No previous winner has successfully defended their handicap title, but Baker is intent on breaking that sequence. He received the Jim Kelly Trophy from last year’s champ Jo Bond.
Watts said that although there is a new name on the winners’ list, some of the previous champs also did well, confirming the event’s magnetism.
“The first two were really close and it was joint third place so I think we had a good winner in the end,” he said. “It was exciting and lots of people came along. Many said they got personal bests. “The format of chasing people and being chased seems to encourage them to run faster.”
Baker, an Englishman, has been with the club for most of the couple of years he has lived in Cayman since arriving from Toronto. Watts is pleased with Baker’s gradual improvement.
“Steve’s win is not like the times when there’s a brand new person you don’t know who wins out of the blue or when someone starts running for the first time and improves really quickly.
“His improvement was because he got into a little phase of training where he strung some good weeks together and actually improved.”
Watts added that the handicap series does what it’s designed for because it’s harder for the faster, more established runners to improve as much because they are already super-fit and pushing their bodies to their limits.
“This is a way of evening things up and giving people a bit of encouragement and ultimately a bit of fun.”
Thomson is a perfect example. To get her handicap second place she improved roughly three minutes from 30 minutes in her first race.
Watts gave the example of Jo Mansi, who is a 20 minute runner, only being able to shave off seconds from her best time.
He emphasized that the fast runners still enjoy it, even though they don’t win the trophy because they love chasing people down. Matthew Volkwyn did that in race one, overtaking for the first time everyone in the field to set a course record of 17 minutes, 33 seconds.

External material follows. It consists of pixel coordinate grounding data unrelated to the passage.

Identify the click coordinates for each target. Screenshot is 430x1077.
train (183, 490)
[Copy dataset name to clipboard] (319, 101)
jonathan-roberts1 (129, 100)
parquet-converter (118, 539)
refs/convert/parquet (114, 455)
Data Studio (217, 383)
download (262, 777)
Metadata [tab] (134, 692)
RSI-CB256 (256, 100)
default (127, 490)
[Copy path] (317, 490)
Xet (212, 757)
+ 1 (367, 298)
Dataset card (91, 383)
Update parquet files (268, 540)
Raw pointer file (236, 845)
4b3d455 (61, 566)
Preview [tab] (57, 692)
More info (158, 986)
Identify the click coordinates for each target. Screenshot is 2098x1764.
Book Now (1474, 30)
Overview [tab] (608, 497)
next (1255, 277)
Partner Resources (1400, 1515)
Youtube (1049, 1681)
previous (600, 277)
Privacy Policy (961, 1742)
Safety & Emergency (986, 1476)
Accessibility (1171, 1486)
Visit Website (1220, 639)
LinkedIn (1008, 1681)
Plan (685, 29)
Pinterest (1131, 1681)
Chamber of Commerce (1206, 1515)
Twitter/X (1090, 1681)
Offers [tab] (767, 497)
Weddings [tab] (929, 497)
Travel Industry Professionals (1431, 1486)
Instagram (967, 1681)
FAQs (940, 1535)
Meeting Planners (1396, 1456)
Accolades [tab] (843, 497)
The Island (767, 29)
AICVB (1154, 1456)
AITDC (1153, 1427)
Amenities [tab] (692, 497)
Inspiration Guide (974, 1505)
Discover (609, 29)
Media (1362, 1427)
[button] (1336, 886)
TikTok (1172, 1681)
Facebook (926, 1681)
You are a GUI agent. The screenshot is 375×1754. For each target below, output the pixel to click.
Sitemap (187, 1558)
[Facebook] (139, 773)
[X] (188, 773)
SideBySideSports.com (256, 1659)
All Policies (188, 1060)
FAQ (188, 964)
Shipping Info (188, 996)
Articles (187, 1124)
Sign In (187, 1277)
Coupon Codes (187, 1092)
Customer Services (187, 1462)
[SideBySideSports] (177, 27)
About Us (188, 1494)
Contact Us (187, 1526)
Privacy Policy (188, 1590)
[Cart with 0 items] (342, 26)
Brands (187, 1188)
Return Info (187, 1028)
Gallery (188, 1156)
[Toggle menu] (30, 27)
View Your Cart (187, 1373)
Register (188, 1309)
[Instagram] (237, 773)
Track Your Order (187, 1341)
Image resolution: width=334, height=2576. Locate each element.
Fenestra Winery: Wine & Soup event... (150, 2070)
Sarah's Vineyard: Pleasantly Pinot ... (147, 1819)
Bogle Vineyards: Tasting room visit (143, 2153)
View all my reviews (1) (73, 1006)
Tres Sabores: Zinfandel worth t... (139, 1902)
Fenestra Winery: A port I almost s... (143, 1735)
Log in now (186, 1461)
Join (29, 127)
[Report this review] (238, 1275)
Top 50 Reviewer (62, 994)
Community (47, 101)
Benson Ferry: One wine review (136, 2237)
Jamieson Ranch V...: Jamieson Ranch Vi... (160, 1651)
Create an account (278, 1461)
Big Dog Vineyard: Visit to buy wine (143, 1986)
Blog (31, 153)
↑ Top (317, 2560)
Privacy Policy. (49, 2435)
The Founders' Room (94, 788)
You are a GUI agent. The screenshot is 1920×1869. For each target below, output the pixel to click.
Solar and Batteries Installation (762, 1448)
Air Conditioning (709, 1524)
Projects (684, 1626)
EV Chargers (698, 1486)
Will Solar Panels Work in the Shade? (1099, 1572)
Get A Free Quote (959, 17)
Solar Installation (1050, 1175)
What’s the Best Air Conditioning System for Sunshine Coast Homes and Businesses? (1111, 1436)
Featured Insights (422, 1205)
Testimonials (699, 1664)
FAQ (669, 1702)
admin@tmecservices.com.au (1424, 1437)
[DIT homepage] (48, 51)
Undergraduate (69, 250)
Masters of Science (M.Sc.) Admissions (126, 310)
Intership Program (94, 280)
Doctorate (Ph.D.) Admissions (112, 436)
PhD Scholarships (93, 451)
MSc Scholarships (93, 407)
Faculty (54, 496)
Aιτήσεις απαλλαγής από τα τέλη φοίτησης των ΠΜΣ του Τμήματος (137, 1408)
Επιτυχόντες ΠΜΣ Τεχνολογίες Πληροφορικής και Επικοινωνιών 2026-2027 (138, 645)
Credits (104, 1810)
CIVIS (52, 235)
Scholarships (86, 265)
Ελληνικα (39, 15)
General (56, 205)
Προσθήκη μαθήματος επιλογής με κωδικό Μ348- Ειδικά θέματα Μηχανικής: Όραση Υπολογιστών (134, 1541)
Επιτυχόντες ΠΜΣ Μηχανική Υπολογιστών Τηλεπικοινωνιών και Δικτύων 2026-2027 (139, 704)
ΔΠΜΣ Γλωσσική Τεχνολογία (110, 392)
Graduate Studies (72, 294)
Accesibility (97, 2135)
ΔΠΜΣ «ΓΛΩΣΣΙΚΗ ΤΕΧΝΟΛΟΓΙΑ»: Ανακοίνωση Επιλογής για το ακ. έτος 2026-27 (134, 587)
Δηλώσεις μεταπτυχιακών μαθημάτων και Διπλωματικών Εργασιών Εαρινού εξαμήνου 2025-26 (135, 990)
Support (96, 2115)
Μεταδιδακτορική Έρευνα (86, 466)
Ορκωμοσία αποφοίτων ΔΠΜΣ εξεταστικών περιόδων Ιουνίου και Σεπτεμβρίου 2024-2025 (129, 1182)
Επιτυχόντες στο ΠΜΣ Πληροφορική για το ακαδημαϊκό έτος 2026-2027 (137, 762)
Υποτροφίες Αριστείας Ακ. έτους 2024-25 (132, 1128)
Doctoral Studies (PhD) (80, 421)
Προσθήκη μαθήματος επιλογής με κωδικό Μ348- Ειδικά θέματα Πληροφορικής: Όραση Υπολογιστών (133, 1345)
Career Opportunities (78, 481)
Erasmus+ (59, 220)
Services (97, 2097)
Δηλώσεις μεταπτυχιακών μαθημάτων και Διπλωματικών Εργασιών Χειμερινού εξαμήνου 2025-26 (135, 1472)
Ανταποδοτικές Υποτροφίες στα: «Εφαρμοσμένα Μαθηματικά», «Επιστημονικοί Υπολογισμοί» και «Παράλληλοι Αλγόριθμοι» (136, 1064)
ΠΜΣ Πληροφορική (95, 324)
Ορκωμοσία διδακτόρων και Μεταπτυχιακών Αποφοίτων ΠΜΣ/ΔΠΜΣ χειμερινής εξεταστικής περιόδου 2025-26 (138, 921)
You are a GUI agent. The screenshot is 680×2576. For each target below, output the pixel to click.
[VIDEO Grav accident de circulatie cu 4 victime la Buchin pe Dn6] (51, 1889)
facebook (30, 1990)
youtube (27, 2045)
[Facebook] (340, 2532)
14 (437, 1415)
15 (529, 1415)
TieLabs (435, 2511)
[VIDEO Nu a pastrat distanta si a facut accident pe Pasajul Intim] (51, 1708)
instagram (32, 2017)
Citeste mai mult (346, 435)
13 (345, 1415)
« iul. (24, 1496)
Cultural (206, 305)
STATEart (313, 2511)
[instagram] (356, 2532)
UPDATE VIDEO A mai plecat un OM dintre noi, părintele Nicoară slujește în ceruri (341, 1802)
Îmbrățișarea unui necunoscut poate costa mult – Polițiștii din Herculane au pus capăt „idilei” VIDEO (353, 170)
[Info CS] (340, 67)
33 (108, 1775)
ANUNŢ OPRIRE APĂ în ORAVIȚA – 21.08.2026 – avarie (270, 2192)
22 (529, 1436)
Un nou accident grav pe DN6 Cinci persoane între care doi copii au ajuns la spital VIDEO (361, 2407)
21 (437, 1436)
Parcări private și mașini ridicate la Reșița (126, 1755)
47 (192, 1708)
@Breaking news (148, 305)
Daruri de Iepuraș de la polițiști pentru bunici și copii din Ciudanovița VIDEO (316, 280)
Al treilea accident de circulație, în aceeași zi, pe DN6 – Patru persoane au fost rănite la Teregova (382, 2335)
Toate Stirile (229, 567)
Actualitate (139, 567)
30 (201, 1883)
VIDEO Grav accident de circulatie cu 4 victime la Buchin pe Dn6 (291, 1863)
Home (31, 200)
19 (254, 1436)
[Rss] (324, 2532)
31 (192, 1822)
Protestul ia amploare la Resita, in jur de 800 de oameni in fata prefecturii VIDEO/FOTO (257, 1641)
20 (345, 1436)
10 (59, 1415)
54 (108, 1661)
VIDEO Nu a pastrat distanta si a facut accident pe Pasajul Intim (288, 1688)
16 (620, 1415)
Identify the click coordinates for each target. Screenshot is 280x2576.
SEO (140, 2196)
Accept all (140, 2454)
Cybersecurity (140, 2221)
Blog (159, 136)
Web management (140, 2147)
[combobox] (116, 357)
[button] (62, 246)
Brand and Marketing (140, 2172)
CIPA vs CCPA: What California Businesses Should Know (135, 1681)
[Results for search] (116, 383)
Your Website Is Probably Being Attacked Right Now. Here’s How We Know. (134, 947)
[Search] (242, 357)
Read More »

Baker has always been a runner and done many other sports wherever he lived, but in recent years has been plagued with back injuries. His handicap win is a reflection of an improvement in his back problems and confirmation that being active helps improve health. He did the sprint triathlon at the start of the month.
Initially, Baker joined World Gym, noticed the Wednesday night runners and joined them. His running improved to the extent that he was able to do the Cuba half-marathon in 2 hours, 11 minutes last week. The Cayman Islands half-marathon on Dec. 6 is his next challenge.
“I didn’t expect to win the handicap, I just turned up to join in,” said the 45-year-old electrical engineer. “I hope to be the first one to successfully defend my title though.”